Evaluate $$\lim \limits_{n\to \infty }\sin^2 \left(\pi \sqrt{(n!)^2-(n!)}\right)$$

I tried it by Stirling's Approximation $$n! \approx \sqrt{2\pi n}.n^n e^{-n}$$ but it leads us to nowhere.
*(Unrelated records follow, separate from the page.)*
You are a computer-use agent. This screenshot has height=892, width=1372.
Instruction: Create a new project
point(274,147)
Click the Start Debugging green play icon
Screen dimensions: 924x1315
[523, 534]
Any hint will be of great help.

Answer 1

$$\sin (\pi \sqrt{(n!)^2 -n!} )=\sin (\pi \sqrt{(n!)^2 -n!} -\pi\cdot n! )=\sin \left(\pi \frac{-n!}{\sqrt{(n!)^2 -n!} +n!}\right)=\sin \left(\pi \frac{-1}{\sqrt{1 -\frac{1}{n!}} +1}\right)\to -\sin\frac{\pi}{2} =-1$$

Answer 2

There are three different answers with 2 different solutions at the end, so my take at it would be the following:

The sequence is a subsequence of $2u$ for $u\in\mathbb{N}$ (as factorial is even), thus we get $$\lim_{n\to\infty}\sin^2\left(\pi\sqrt{n!^{2}-n!}\right)=\lim_{2u\to\infty}\sin^2\left(\pi \sqrt{(2u)^2-2u}\right)=\lim_{2u\to\infty}\sin^2\left(\pi 2u\sqrt{1-\frac{1}{2u}}\right)$$

And expanding $\sqrt{x}$ to a power series around $x=1$ gives us: $$T\left(x\right)=1+f'\left(1\right)\left(x-1\right)+o\left(x-1\right)^{2}=1+\frac{1}{2}\left(x-1\right)+o\left(x-1\right)^{2}$$

Hence at $x=1-\frac{1}{2u}$ we get

$$T\left(\frac{1}{2u}\right)=1-\frac{1}{2}\cdot\frac{1}{2u}+o\left(\frac{1}{2u}\right)^{2}$$

And $$\sin^2\left(\pi 2u\sqrt{1-\frac{1}{2u}}\right)=\sin^2\left(\pi\cdot 2u\left(1-\frac{1}{2}\cdot\frac{1}{2u}+o\left(\frac{1}{2u}\right)^{2}\right)\right)=\sin^2\left(-\frac{\pi}{2}+o\left(\frac{1}{2u}\right)^2\right)$$

Thus taking $2u$ to $\infty$ gives the limit of $(-1)^2=1$.

Answer 3

In fact \begin{eqnarray} \lim \limits_{n\to \infty }\sin^2 (\pi \sqrt{(n!)^2-(n!)})&=&\lim \limits_{n\to \infty }\sin^2 \pi[n!- \sqrt{(n!)^2-(n!)}]\\ &=&\lim \limits_{n\to \infty }\sin^2 \pi\frac{n!}{n!+ \sqrt{(n!)^2-(n!)}}\\ &=&\lim \limits_{x\to \infty }\sin^2 \pi\frac{x}{x+ \sqrt{x^2-x}}\\ &=&\sin^2\frac{\pi}{2}\\ &=&1. \end{eqnarray}